### ACTIVITY
Your answer must be an exact copy of the records below, minus the pictures.

──────── MATERIAL TO PROCESS ────────

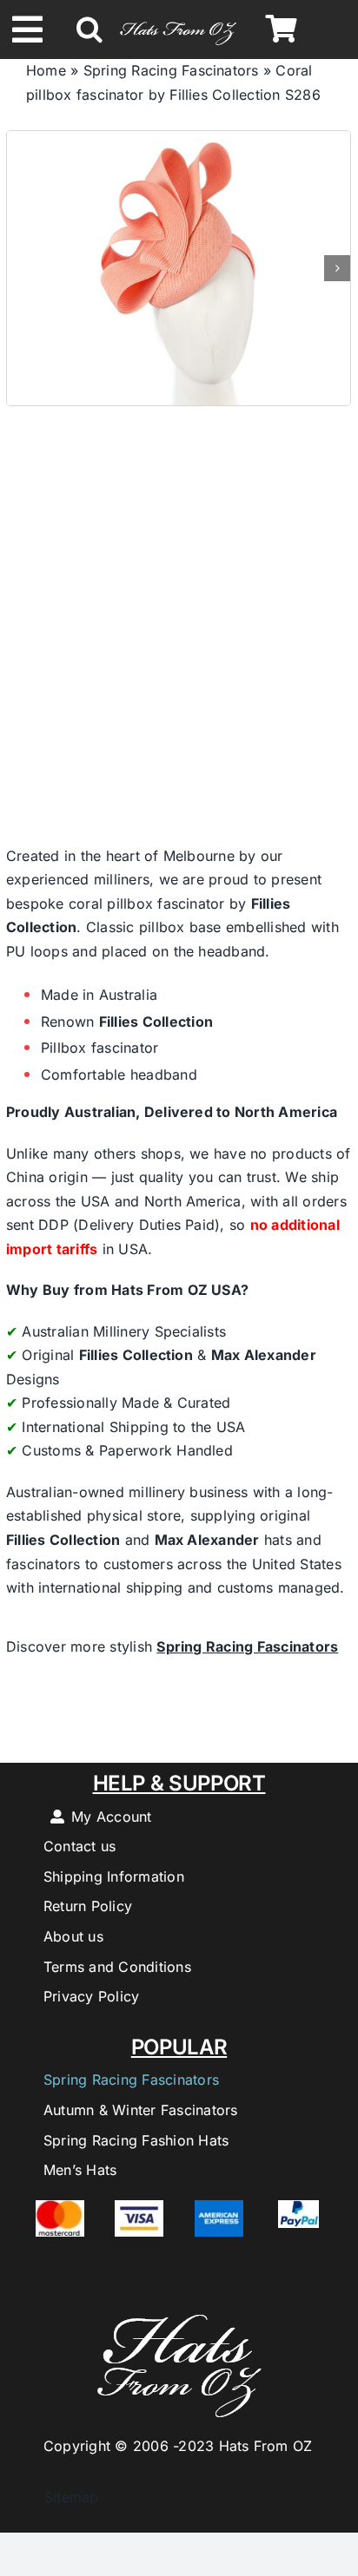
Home (46, 70)
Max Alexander (263, 1355)
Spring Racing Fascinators (171, 70)
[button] (89, 29)
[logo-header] (178, 20)
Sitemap (62, 2497)
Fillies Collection (156, 1021)
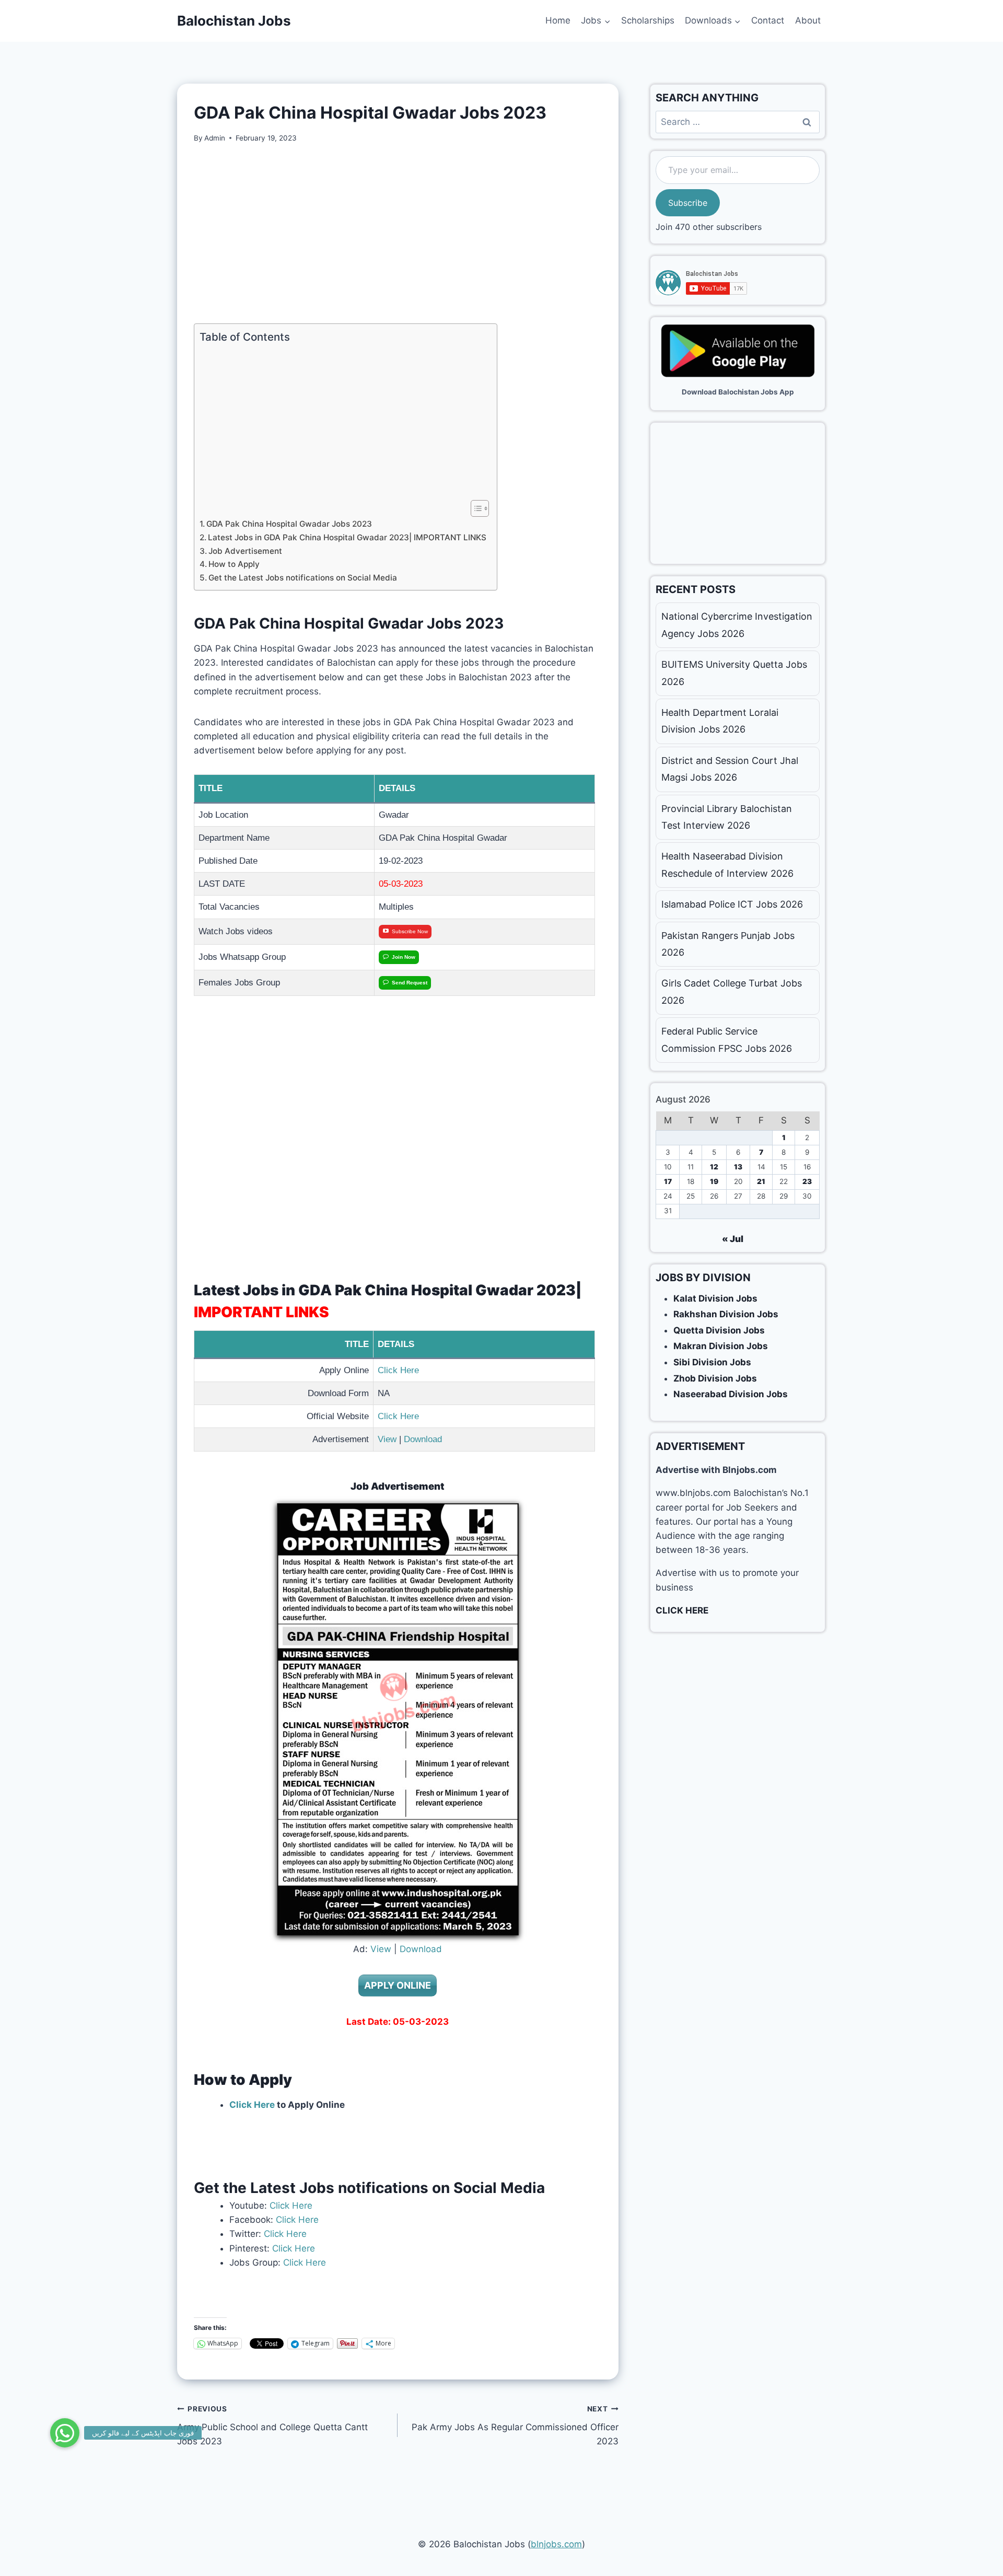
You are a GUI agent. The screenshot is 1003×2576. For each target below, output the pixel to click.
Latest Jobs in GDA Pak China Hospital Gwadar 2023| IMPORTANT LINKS (347, 537)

────────

### YOUR SOLUTION
Home (46, 70)
Max Alexander (263, 1355)
Spring Racing Fascinators (171, 70)
[button] (89, 29)
[logo-header] (178, 20)
Sitemap (62, 2497)
Fillies Collection (156, 1021)
You are a GUI agent. The screenshot is 1003×2576. For each target below, output the pixel to click.
Latest Jobs in GDA Pak China Hospital Gwadar 2023| IMPORTANT LINKS (347, 537)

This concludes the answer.